Background noise as in ambient noise. A computer or a fridge.
Let's set up a thought experiment. You have one speaker, and one headphone cup, in a room with dead silent background noise. You place the speaker to your right and in front of you. We'll ignore delay for now. You play music from it at 80dB measured at the right ear. Let's just assume that the left ear hears the same signal at 70dB, though that might be a bit quiet. Now you place that headphone cup on your right ear, and play it at 80dB (At this stage do you still have the speaker on? if so this test is not valid) . How loud do you expect the left ear to hear it? Let's say 50dB, but I think that's optimistic. So we can presume that the effect is much weaker on the headphone, and imaging is weaker as well. (Even with the speaker turned off, the "imaging" is not "weaker" it is skewed too much to the right from the engineers intent, if the speaker is still on - this will be too many concurrent variables and is not valid)

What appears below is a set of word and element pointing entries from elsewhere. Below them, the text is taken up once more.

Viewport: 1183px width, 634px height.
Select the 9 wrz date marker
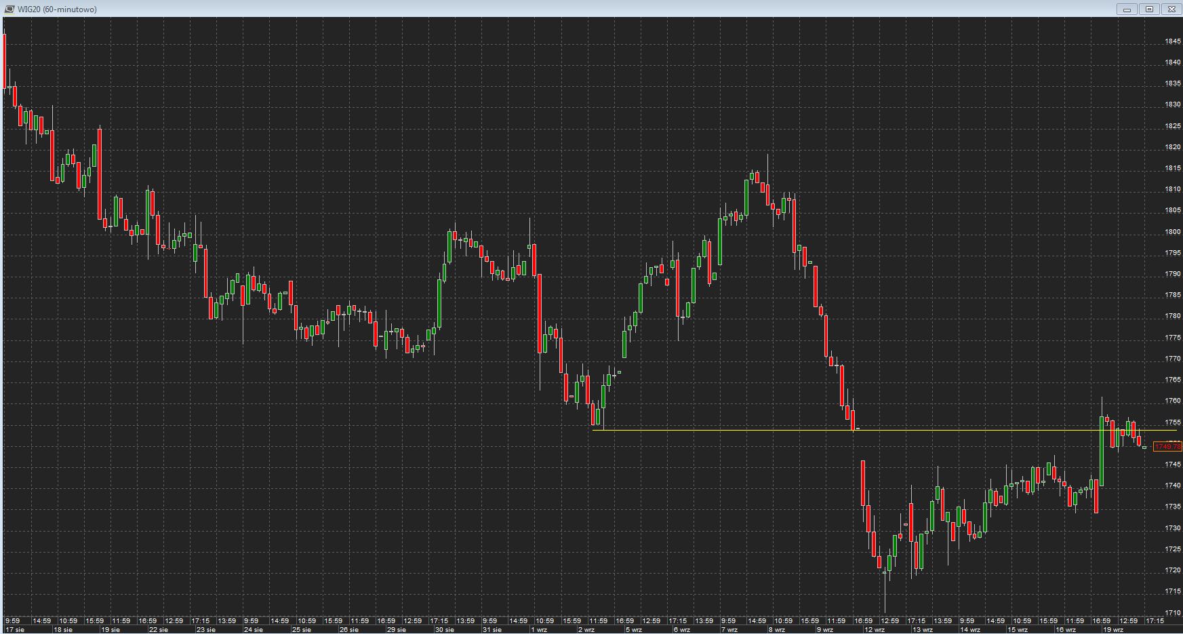tap(824, 630)
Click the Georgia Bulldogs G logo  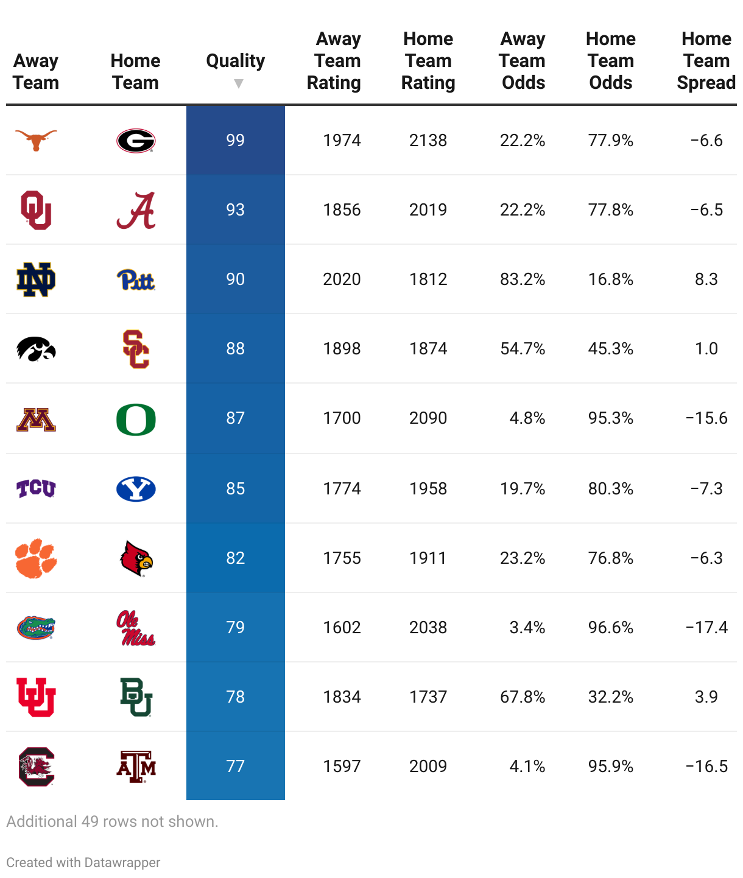coord(136,141)
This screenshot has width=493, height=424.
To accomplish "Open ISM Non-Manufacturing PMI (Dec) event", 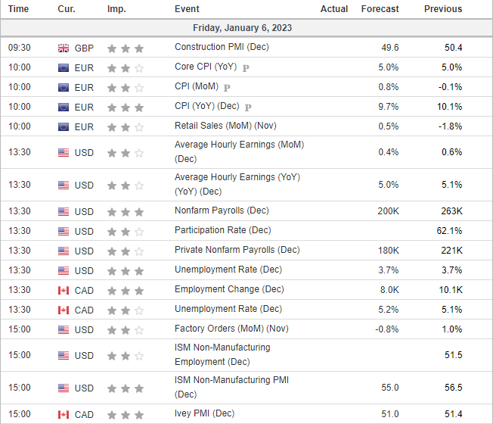I will click(x=231, y=387).
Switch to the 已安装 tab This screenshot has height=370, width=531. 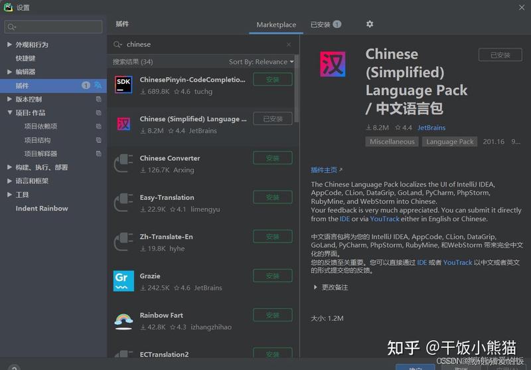(x=325, y=25)
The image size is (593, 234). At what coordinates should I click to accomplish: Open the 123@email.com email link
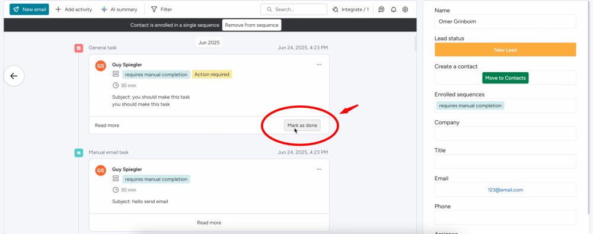coord(505,190)
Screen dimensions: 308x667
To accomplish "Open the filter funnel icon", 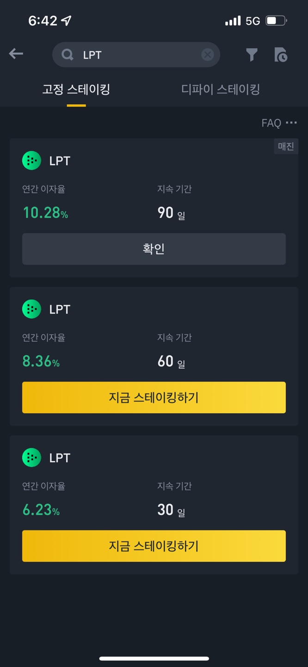I will tap(251, 55).
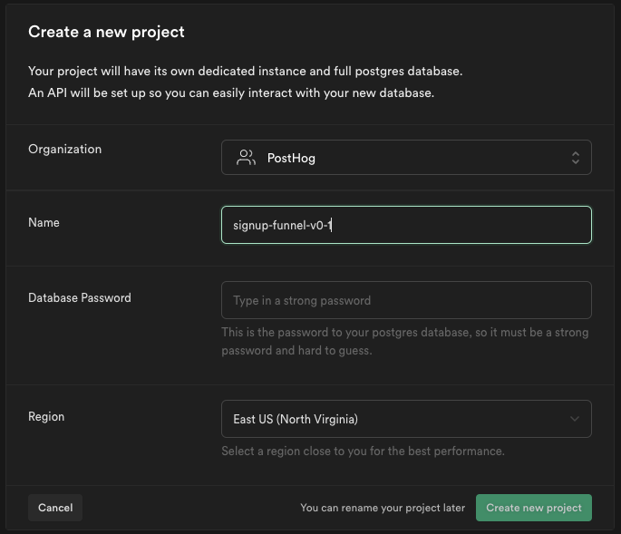Expand the East US (North Virginia) region dropdown
The image size is (621, 534).
(x=406, y=419)
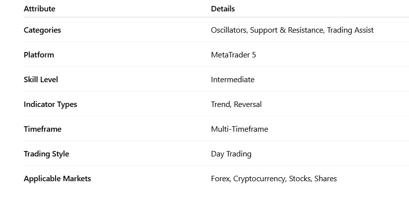The height and width of the screenshot is (203, 409).
Task: Select the Applicable Markets row label
Action: [x=57, y=179]
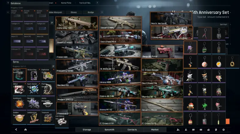Open the home icon in bottom bar
This screenshot has width=240, height=134.
coord(26,129)
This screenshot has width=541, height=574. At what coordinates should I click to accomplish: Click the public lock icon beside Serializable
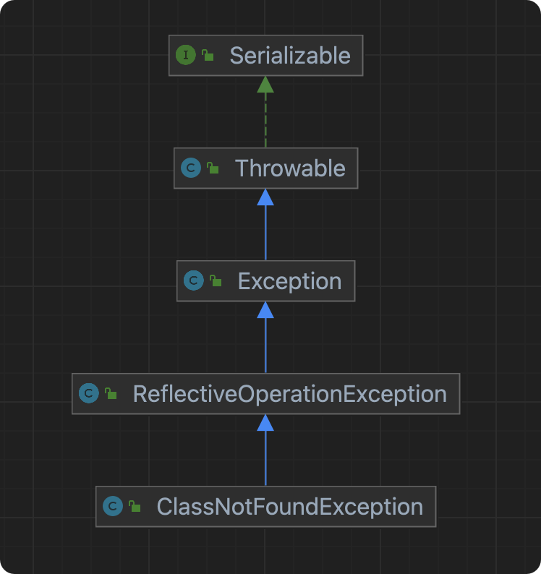208,55
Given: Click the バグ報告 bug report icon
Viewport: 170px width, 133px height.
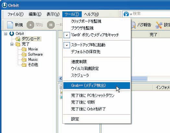Looking at the screenshot, I should pos(133,25).
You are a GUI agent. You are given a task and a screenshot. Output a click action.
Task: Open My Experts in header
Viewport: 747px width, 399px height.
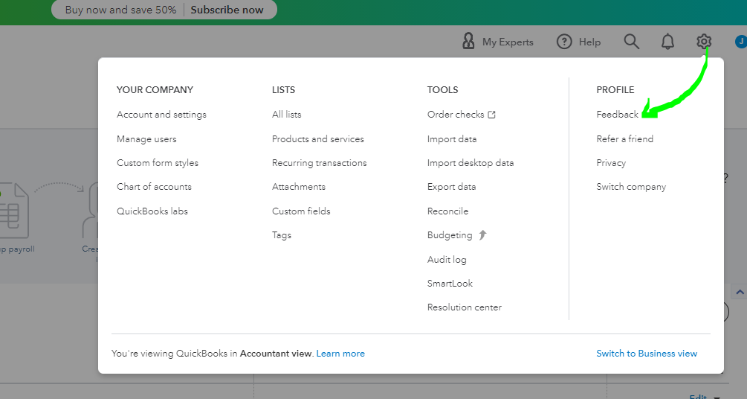(497, 42)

Now increase the background noise, ambient volume, whatever to 50dB. The speakers still have a crossfeed effect 20dB louder than it. The headphones have a crossfeed effect equal to background noise. It's not just weaker, it's potentially gone. Turn the volume down 10dB, and the speakers still have 10dB of crossfeed but the headphones don't have anything. If imaging relied on this, low listening volume with high ambient volume would have little or no imaging, and it would increase dramatically if the difference increased.(This doesn't need any thought experiment if you want to introduce significant backround noise, use any open headphone out on busy traffic regardless of isolation - I doubt soundstage or even imaging can be reproduced without compromise. Also absolute fidelity is significantly compromised when playback volume strays too far from initial performance volume - volumes should be matched with a decibel meter to maintain accurate referencing)
What you're implying is pseudo-crossfeed. One ear hears a delayed and quieter version of the other channel. That's crossfeed. This is what creates imaging. You implied that headphones will low isolation image better. I presumed that was because the crossfeed effect would be stronger. What did you mean otherwise?
Crossfeed is when a delayed crosstalk is introduced into the signal in a manner like speakers do - this requires a crossfeed circuit or crossfeed algorithm. I do not know, in the above scenario, if this difference in an order of magnitude lower can still be described as crossfeed. It is definitively a delayed crosstalk, and in my opinion, of a level that will perceptible by a perfectly healthy individual.
Your hypothesis is just a hypothesis, just like mine. It has to stand up to testing, reason, and logic. You have to be able to defend it.
For me to defend it, you need to come up with a flaw in my reasoning and logic, for which you have not demonstrated.